Student: Thibaut Goldsborough

Supervisors: Roly Megaw, Miguel O. Bernabeu

We show that the morphology of single cells dissociated from retina, bone marrow, choroid and colon tissues are predictive of molecular phenotypes such as DNA content and protein expression. We demonstrate this by using deep convolutional networks to predict a range of fluorescent markers indicative of molecular content. We find that morphological markers predictive of DNA content are partially shared across datasets allowing for generalist algorithms to predict markers on novel tissues. Finally, we introduce the use of self-supervised learning to extract meaningful morphological features from Imaging Flow Cytometry (IFC) datasets without requiring fluorescent stain labels during training. We show that trained deep learning models can be used to build morphological cell atlases that are indicative of cell molecular phenotypes.

Student: Yongshuo Zong

Supervisors: Timothy Hospedales, Maria Valdes Hernandez

With machine learning having been widely applied for the automatic diagnosis of medical images in recent years, fairness issues have been also raised as machine learning models may be biased towards certain subgroups of people, e.g., giving lower diagnosis accuracy for female than that of male. While many fairness-aware algorithms have been proposed to address the issue, there is a lack of a framework to benchmark the performance of these algorithms for medical imaging. In this work, we evaluate a wide range of bias mitigation algorithms aiming at rebalancing the subgroups or removing the spurious correlations on medical imaging datasets.
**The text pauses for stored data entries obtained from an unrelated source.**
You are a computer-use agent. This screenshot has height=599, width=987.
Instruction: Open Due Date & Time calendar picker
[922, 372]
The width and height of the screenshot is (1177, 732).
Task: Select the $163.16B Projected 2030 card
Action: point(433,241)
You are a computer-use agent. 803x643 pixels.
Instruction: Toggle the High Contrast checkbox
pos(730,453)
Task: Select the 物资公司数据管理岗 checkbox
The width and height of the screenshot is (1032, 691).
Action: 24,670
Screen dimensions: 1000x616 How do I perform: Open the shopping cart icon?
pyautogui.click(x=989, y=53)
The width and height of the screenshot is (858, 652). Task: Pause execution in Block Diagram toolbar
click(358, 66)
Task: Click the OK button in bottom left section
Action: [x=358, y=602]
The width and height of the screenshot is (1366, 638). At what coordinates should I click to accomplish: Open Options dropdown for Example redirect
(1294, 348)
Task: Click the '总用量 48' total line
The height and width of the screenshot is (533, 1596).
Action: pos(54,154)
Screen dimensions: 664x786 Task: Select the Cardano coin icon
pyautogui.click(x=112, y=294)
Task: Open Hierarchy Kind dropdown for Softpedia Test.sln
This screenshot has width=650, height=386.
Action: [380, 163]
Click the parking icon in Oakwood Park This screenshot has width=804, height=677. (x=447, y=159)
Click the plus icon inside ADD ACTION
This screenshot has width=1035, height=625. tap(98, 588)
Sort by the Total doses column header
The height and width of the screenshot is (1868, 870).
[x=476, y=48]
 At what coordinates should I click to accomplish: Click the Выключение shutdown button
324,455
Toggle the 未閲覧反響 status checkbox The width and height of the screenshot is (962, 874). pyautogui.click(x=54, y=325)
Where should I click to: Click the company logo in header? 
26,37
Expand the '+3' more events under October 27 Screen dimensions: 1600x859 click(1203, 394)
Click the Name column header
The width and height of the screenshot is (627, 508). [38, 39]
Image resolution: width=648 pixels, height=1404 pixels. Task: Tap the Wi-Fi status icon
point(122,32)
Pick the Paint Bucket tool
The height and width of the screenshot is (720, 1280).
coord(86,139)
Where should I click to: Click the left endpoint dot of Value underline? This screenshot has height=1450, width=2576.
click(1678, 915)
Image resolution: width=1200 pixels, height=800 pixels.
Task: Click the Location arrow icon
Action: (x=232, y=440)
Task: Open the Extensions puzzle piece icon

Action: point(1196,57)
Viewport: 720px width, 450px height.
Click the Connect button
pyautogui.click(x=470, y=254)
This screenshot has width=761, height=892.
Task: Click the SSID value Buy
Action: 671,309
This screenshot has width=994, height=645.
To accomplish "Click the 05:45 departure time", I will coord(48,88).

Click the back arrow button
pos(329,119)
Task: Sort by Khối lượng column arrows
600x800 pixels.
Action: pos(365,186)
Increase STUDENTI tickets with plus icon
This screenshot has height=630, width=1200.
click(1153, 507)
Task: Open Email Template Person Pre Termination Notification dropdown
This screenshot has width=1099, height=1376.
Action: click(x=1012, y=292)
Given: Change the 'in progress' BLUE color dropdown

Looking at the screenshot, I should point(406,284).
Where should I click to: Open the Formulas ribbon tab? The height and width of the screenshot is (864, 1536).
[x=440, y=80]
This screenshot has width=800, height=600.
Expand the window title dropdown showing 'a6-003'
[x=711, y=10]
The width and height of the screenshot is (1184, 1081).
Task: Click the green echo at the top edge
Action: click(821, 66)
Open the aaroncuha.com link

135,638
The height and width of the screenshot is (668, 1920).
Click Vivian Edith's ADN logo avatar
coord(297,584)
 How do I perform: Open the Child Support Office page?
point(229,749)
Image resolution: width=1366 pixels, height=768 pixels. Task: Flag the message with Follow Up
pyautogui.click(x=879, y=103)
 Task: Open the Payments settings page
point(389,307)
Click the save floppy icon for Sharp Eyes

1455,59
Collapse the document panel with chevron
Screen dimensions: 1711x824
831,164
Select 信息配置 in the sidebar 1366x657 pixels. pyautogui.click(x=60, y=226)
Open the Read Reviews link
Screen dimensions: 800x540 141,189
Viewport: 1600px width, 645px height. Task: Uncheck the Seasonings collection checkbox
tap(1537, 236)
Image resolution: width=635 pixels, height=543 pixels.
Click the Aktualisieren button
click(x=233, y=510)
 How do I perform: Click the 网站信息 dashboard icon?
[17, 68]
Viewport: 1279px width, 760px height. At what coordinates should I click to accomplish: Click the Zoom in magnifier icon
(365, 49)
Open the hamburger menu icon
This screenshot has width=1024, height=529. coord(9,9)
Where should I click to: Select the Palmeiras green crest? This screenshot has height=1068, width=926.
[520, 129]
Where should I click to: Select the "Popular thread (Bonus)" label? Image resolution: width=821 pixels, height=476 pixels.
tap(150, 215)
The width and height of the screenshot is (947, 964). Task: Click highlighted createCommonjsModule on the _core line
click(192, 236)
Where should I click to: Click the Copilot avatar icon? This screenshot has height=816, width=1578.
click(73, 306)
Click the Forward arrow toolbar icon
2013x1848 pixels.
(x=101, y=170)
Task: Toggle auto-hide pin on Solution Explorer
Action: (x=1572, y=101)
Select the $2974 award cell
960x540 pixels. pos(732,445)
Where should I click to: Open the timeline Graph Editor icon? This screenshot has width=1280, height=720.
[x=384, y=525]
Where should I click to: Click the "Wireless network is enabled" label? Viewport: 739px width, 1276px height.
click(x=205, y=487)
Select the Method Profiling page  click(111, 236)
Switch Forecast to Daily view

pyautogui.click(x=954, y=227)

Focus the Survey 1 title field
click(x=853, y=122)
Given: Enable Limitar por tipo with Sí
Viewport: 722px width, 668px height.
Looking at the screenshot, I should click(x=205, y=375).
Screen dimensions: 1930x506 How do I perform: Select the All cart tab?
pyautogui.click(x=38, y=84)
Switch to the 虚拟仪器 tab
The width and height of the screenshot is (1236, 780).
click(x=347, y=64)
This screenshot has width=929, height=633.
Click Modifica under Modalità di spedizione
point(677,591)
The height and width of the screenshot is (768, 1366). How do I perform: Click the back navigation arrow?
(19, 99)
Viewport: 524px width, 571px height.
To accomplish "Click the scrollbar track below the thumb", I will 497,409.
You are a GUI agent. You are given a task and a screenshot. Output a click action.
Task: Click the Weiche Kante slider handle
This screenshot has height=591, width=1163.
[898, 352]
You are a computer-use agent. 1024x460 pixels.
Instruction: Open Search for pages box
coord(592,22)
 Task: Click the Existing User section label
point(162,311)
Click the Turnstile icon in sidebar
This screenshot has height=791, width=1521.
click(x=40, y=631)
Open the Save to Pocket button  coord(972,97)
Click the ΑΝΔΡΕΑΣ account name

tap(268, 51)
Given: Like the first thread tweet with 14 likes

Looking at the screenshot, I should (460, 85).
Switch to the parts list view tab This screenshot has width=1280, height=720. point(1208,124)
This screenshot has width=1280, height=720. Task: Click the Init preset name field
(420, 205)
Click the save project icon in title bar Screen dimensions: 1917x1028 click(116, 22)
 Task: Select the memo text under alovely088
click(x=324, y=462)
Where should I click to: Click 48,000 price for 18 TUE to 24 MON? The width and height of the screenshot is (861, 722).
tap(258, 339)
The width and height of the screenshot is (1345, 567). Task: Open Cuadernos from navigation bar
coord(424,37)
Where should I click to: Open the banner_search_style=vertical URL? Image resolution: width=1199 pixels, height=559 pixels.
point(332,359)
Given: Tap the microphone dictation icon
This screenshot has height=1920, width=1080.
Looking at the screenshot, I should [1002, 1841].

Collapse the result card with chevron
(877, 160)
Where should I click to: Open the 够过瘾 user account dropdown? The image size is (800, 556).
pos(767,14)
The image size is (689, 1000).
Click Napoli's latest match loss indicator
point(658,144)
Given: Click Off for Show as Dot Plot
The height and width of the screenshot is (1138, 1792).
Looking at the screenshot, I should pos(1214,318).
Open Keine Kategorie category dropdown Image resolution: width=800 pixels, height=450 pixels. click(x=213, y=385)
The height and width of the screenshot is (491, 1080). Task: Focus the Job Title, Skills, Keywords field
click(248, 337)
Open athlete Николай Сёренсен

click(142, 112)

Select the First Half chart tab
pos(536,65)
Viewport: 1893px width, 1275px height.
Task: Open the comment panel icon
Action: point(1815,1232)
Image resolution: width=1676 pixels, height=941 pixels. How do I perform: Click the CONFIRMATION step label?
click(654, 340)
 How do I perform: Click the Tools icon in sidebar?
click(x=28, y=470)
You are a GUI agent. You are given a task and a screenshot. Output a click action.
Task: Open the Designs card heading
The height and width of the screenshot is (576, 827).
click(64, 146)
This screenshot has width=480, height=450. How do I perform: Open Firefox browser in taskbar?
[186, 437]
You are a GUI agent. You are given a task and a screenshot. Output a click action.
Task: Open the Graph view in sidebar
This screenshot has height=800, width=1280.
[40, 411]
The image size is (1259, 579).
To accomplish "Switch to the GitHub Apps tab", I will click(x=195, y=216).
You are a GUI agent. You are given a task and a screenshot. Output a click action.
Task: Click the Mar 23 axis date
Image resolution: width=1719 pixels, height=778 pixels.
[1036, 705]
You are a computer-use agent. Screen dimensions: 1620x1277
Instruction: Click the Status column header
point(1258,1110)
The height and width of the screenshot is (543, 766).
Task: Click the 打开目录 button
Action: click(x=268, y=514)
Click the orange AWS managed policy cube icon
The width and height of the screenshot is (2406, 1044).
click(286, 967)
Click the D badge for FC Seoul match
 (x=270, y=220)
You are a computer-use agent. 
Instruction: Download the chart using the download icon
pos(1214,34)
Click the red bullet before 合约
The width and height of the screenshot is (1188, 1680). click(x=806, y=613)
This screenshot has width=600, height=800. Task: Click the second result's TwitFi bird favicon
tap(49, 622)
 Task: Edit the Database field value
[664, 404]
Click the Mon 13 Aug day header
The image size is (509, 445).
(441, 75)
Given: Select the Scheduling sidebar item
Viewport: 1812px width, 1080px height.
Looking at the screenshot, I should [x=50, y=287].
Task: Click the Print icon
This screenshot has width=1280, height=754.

Surprisingly, We find that most of the algorithms do not effectively address the fairness issue, and we deduce that there are confounding factors that lead to different data distributions of different subgroups. In contrast, we do find methods that seek a flat local minima during optimization in order to generalize better to different distributions can effectively improve the worst-case and overall performance. We measure the flatness to verify the conjecture. We perform both in-distribution and cross-domain evaluations to validate the fairness in different settings, and perform statistical testing for rigorous comparisons. Notably, we trained more than 5000 models of 11 state-of-the-art fairness promoting algorithms across 8 datasets with different sensitive attributes. Code will be publicly available to provide a user-friendly framework for benchmarking the fairness, hoping it can be beneficial for both machine learning and clinical communities.